In conclusion, our findings strongly support the thesis that poor glycemic control in DM subjects triggers a shift toward a pro-thrombotic and anti-fibrinolytic state. Results obtained by this system have shown that a relatively small increase in HbA1c values in DM pregnant patients predisposes to the prothrombotic state during pregnancy, which cannot be detected using conventional coagulation tests. Nevertheless, it does appear to be detectable using a novel microchip flow-chamber system for quantitative assessment of the platelet thrombus formation process under flow conditions in vitro.
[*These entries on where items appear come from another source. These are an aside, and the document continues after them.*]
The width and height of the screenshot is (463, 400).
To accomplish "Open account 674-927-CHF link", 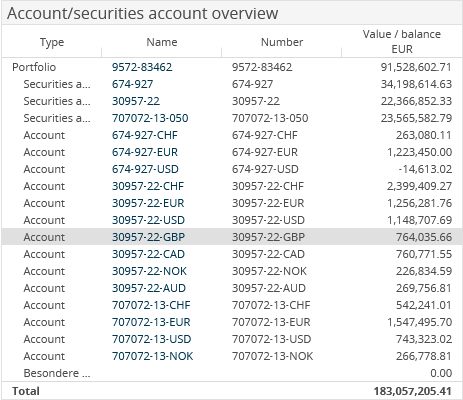I will 145,135.
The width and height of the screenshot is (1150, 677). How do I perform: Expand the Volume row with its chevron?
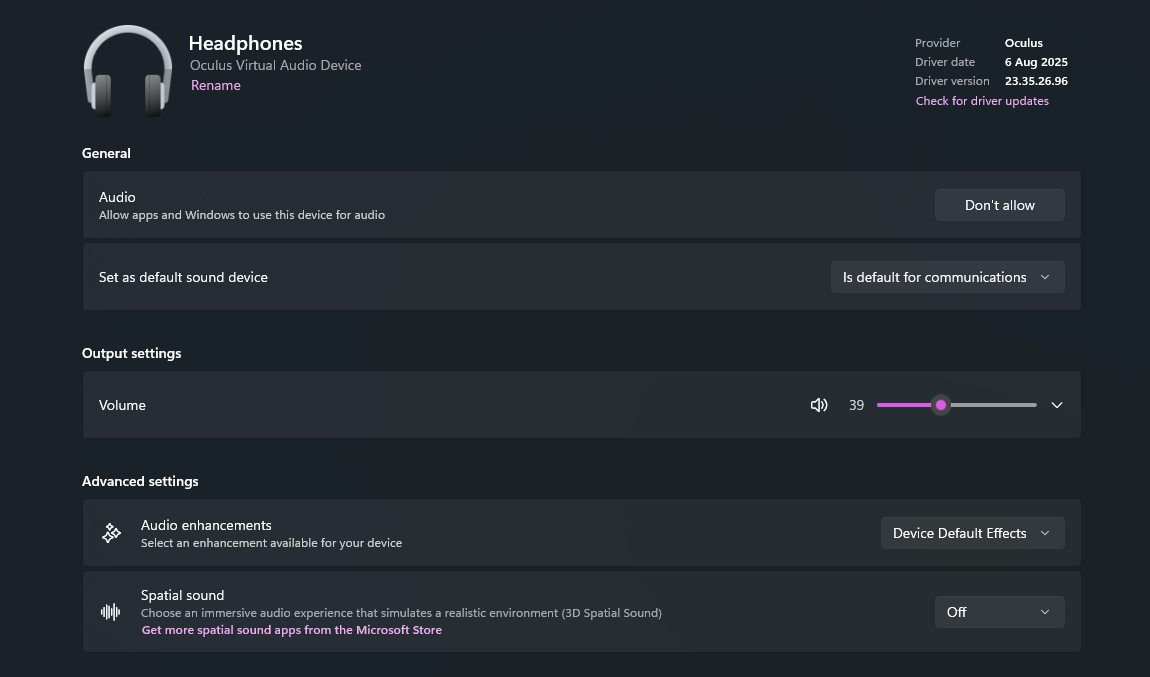tap(1057, 405)
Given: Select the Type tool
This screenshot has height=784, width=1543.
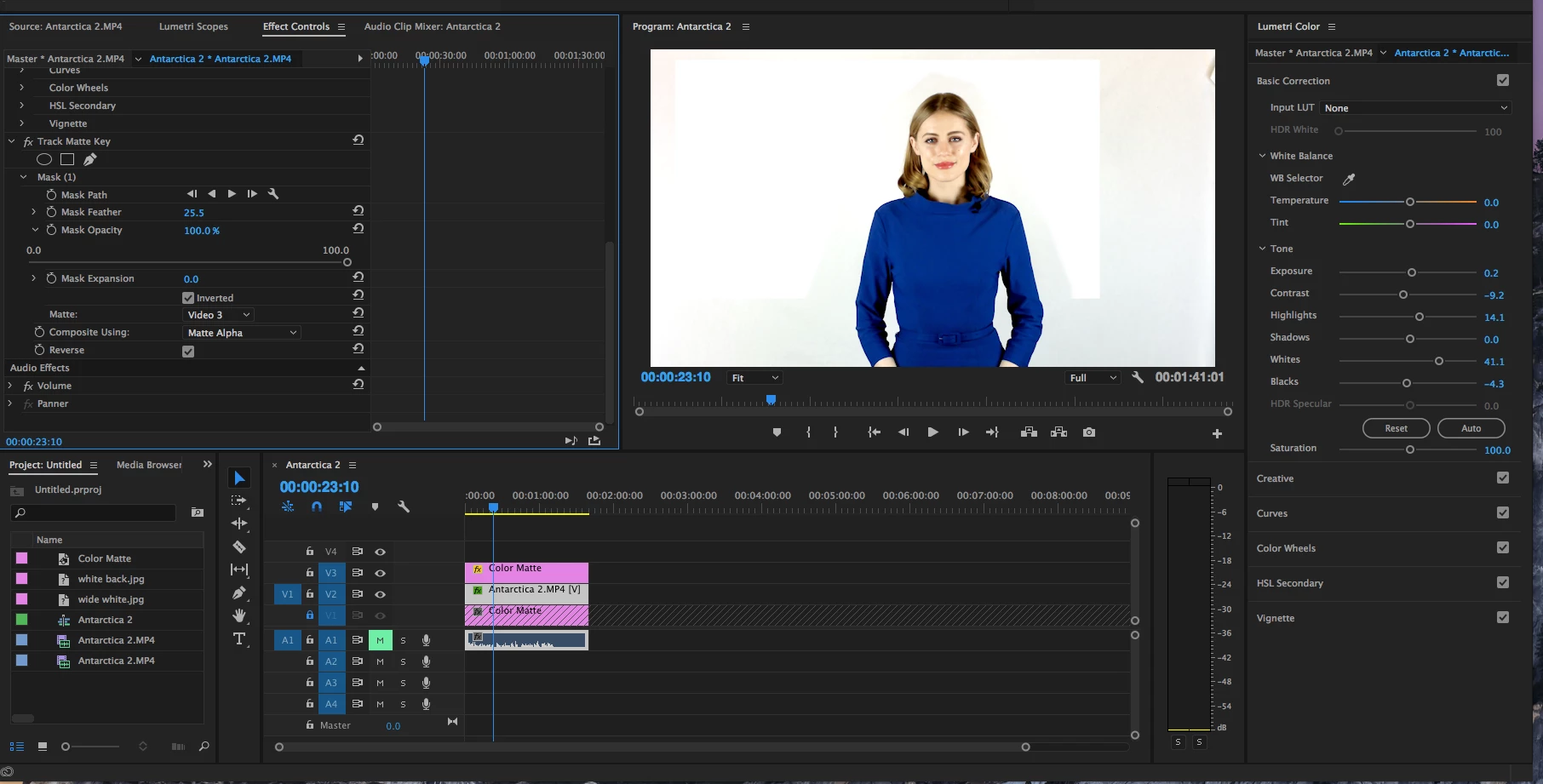Looking at the screenshot, I should pyautogui.click(x=239, y=638).
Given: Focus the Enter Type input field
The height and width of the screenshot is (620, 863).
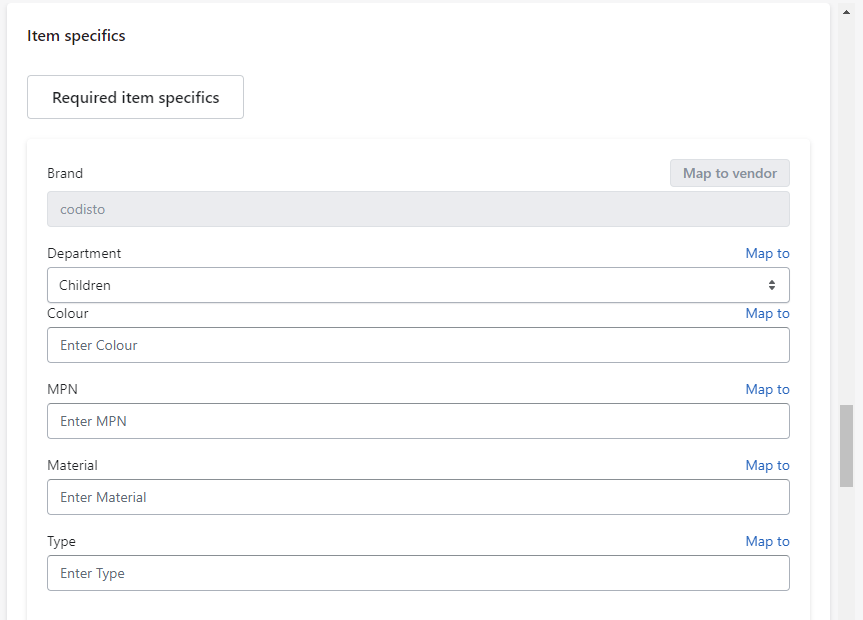Looking at the screenshot, I should click(x=418, y=573).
Another predictor of increased thrombogenicity in deficient glycemic control in pregnant women with Diabetes is elevated mean platelet volume values which correlates with T-TAS measurements. Thus MPV is an easily measurable parameter that might be helpful in predicting thrombotic state in diabetic pregnant women with poor glycemic control. Likewise, we observed a significant decrease in d-dimers concentration in the PGC DM group. Due to limited data and limited sample size of our study, the role of MPV, D-dimer and T-TAS alterations in poor glycemic control DM pregnant patients need to be further elucidated with more massive data sets in order to confirm our important findings.
Supporting information
Data Availability
All relevant data are within the paper and its Supporting Information files.
Funding Statement
The authors received no specific funding for this work.